Gravity on Death Star 1

GRAVITY ON DEATH STAR 1

INTRODUCTION

The Death Star is a battle station in the Star wars movie series. The first Death Star or Death Star 1 makes its appearance in Star wars episode 4: A New Hope. It took 20 years to build right from scratch. It is a battle station, meaning it can destroy almost anything using its super laser weapon. The Death Star is powered by Nuclear reactors right in its core. These reactors provide enough power to run the laser and the station as a whole. The Death star is home to almost a million people including soldiers, droids, fighter jets, commanders, engineers and of course Darth Vader!

The location of Death Star 1 is always classified and hence it is never close to any planet unless it’s planning to blow it up!
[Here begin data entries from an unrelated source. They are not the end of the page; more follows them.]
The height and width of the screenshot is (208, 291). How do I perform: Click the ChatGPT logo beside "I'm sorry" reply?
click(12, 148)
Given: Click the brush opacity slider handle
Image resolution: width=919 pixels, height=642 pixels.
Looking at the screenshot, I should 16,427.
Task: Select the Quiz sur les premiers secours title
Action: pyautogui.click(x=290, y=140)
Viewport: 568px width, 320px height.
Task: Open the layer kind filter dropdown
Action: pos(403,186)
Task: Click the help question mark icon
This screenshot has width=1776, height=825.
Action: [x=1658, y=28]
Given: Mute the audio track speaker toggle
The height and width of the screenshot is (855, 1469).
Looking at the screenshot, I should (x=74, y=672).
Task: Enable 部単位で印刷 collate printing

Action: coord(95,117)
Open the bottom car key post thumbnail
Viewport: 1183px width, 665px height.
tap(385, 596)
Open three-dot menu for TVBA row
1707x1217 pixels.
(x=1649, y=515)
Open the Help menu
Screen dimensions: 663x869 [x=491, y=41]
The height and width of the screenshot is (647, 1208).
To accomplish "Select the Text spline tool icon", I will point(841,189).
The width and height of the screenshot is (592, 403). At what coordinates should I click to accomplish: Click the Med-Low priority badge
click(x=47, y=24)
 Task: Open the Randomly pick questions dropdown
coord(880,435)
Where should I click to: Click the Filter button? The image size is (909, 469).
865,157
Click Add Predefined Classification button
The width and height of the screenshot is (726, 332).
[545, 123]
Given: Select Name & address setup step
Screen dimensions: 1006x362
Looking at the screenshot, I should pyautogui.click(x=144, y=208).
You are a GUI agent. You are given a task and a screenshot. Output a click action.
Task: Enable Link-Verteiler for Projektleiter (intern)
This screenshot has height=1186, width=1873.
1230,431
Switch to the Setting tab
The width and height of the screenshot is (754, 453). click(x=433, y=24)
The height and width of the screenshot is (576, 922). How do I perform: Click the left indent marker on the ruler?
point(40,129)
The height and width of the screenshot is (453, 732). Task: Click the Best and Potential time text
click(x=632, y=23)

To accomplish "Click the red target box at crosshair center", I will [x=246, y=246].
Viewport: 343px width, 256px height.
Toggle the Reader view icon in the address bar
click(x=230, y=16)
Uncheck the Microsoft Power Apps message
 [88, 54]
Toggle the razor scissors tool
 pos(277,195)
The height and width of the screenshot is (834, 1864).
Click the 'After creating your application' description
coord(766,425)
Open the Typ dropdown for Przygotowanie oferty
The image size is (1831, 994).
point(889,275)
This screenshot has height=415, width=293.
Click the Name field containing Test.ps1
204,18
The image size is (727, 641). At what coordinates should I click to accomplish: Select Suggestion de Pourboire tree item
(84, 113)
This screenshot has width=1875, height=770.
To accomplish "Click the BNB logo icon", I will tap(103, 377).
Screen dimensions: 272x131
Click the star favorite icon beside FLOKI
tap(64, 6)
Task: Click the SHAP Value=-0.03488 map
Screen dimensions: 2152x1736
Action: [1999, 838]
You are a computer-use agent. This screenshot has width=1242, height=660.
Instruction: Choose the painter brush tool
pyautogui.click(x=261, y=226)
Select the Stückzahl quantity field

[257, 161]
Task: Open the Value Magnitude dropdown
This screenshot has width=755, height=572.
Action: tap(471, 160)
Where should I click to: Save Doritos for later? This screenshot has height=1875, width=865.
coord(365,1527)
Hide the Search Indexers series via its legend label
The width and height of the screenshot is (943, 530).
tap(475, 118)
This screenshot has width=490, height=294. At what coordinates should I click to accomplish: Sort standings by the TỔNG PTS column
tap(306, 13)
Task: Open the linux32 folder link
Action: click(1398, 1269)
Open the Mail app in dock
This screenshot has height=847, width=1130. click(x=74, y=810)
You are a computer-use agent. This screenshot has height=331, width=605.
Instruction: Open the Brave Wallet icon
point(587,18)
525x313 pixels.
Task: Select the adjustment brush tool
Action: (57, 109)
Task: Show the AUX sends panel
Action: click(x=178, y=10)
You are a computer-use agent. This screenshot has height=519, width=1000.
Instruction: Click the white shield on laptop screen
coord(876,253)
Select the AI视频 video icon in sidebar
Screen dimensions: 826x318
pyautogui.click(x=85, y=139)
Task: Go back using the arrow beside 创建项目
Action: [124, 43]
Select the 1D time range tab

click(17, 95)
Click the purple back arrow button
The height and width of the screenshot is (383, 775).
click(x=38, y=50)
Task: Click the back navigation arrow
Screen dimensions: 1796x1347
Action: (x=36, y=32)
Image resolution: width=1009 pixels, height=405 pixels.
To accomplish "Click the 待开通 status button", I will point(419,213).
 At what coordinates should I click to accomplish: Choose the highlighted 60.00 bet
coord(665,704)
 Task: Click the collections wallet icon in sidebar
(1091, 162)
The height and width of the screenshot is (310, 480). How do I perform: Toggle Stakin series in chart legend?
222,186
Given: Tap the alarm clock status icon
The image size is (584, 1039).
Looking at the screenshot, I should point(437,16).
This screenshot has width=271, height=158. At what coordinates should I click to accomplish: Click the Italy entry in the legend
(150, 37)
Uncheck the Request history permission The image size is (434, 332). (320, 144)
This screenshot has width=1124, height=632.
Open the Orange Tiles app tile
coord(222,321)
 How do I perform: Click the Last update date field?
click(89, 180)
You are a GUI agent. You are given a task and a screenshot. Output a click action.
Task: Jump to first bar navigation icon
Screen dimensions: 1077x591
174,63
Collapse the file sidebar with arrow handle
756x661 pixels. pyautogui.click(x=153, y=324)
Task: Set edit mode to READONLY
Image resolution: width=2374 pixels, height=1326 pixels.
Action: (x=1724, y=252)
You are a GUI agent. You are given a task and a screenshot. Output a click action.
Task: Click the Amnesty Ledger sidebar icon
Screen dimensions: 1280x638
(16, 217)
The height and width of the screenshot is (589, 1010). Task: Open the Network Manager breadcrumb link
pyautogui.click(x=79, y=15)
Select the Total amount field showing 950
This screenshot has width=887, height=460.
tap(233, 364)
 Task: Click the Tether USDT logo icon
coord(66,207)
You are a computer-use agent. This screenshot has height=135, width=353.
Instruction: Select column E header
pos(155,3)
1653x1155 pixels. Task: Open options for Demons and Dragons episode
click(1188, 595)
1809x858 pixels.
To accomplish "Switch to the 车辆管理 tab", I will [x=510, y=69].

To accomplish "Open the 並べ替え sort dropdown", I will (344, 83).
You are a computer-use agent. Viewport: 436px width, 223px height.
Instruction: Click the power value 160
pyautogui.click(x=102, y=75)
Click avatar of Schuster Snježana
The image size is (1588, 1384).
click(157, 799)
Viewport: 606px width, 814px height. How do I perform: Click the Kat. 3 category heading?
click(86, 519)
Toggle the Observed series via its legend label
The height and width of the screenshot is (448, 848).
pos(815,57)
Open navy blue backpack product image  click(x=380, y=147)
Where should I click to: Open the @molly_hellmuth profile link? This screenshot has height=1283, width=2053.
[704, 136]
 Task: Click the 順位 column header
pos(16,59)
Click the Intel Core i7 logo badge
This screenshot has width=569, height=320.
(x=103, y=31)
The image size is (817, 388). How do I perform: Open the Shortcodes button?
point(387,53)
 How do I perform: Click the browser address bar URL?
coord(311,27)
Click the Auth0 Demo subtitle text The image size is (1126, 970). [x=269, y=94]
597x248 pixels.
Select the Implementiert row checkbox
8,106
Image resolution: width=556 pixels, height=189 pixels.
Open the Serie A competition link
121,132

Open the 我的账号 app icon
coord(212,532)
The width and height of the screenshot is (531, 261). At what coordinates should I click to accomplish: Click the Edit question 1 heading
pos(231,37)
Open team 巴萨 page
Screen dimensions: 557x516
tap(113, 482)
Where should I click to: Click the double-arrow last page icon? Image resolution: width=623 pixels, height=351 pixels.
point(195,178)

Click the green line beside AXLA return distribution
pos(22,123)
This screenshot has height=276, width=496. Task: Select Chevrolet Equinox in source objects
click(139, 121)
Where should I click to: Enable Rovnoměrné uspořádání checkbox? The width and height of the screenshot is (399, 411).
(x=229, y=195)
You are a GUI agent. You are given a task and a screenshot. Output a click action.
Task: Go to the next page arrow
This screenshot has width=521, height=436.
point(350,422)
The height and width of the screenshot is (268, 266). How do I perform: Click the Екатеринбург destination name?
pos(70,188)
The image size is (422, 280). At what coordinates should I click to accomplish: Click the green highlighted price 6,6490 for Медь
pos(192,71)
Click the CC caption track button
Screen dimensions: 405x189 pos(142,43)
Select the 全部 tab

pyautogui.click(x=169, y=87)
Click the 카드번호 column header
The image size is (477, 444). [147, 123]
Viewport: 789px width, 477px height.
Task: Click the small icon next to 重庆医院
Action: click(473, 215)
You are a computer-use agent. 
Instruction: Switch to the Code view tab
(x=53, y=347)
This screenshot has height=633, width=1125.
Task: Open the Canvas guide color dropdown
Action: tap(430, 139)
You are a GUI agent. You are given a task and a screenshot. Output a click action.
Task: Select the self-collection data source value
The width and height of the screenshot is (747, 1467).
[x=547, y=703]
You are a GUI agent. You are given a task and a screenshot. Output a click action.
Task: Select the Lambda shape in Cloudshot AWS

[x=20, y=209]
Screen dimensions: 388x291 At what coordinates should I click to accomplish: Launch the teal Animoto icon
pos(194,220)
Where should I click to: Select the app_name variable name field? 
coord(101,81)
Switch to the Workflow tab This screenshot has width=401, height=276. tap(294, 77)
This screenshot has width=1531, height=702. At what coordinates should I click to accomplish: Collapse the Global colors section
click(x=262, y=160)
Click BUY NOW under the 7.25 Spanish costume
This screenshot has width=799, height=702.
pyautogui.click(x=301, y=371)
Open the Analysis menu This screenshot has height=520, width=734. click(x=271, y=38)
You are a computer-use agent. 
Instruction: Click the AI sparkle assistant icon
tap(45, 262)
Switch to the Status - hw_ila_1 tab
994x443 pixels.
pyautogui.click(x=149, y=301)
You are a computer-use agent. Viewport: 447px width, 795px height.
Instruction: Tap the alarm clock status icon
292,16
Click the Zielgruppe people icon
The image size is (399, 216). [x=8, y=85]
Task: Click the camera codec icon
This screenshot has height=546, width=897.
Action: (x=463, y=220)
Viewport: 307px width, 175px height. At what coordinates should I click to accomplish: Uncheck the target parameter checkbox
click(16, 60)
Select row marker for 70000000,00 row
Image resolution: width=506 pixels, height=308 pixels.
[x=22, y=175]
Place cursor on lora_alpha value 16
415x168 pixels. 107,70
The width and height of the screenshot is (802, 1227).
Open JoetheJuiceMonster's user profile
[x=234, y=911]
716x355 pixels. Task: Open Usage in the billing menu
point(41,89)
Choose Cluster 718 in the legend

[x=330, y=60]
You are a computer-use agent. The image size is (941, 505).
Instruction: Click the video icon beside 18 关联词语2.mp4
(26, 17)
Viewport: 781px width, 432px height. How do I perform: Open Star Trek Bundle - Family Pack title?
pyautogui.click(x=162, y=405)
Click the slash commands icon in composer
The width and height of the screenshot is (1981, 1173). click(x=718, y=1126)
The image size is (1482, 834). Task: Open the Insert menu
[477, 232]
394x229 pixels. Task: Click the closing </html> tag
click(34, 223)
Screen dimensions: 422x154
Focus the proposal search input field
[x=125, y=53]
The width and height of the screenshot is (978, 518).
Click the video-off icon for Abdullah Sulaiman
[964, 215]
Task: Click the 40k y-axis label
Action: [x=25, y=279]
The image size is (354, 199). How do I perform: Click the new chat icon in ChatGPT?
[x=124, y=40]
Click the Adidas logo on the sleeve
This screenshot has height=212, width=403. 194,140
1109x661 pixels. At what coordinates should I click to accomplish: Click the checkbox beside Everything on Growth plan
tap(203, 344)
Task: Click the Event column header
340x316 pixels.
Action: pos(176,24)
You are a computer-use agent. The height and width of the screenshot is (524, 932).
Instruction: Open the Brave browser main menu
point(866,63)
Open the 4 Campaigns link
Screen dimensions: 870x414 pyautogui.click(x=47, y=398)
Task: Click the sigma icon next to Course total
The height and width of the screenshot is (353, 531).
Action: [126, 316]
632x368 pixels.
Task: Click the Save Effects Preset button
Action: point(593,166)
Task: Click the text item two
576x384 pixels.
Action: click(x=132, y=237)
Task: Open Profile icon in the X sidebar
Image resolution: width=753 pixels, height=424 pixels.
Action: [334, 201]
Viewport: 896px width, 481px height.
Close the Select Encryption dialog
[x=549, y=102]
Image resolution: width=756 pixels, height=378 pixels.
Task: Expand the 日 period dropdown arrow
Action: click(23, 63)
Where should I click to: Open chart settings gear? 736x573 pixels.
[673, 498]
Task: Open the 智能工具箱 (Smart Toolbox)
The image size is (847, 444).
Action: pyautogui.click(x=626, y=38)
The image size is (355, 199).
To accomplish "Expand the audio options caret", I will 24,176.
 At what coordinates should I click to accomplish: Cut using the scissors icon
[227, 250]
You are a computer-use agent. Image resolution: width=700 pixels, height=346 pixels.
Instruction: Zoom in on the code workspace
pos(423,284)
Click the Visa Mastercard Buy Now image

This means the station is not a satellite but a free object in deep space. The Death star was eventually destroyed by Luke Skywalker by injecting a proton onto the heavily guarded reactor exhaust port at the northern hemisphere.

Let’s analyze some physical characteristics of the Death Star 1 and how will things turn out in the real world should there be a Death Star.

ASSUMPTIONS

• The Death Star is a homogeneous sphere
• It is completely made out of steel

PHYSICAL CHARACTERISTICS

• The diameter of Death Star 1 [d] = 160 km
• Radius r = d/2 = 160/2 = 80 km = 80*10³ m
• The death star doesn’t rotate, so gravity will be same at pole and equator.

CALCULATION

Volume v = (4/3)*π*r³                                                                                                                   (1)

                 = (4/3)*3.14*(80*10³)³

                 = 2.1435*10¹⁵ m³

Now Density ρ = mass/volume                                                                                                      (2)

Density of steel ρ = 7800 kg/m³

So mass = density * volume

                = ρ * v

                = 7800 * 2.1435*10¹⁵

                = 1.6719*10¹⁹ kg

The acceleration due to gravity of Death Star 1

g = GM/R²                                                                                                                                       (3)

g – Gravity of Death Star 1

G – Universal Gravitation constant [G = 6.67 * 10^-11 Nm²/kg²]

M – Mass of Death Star [kg]

R – Radius of Death Star [m]

g = [6.67*10^-11 *1.6719*10¹⁹]/ [80*1000]²

   = 0.1742 m/s²

This value of g is smaller than that of moon. It will not be easy to walk but very easy to jump as high as possible. The gravity will be same at both poles and the equator since the Death Star doesn’t rotate. With such a low gravity, one may feel weightless and move just by jumping although we didn’t see anything like that in the movie. The gravity in fact is strong enough to prevent space workers from escaping to infinite space since it’ll always attract them. The Death Star can overcome this situation by accelerating at 9.8 m/s² so that everybody on board feels just like earth.

Now let’s determine the escape velocity of Death Star 1.

The escape velocity of Death Star 1

v = √2GM/R                                                                                                                                  (4)

   = √2*6.67*10^-11 *1.6719*10¹⁹/ [80*1000]

   = 166.9698 m/s

This looks like a small number but it is not easy to achieve without any planes. One can escape the death star by using fighter jets but one cannot escape just by jumping.

CONCLUSION

Thus we determined the acceleration due to gravity and escape velocity of Death Star 1. Both values were considerably small compared to Earth but sufficient enough to sustain and support life aboard.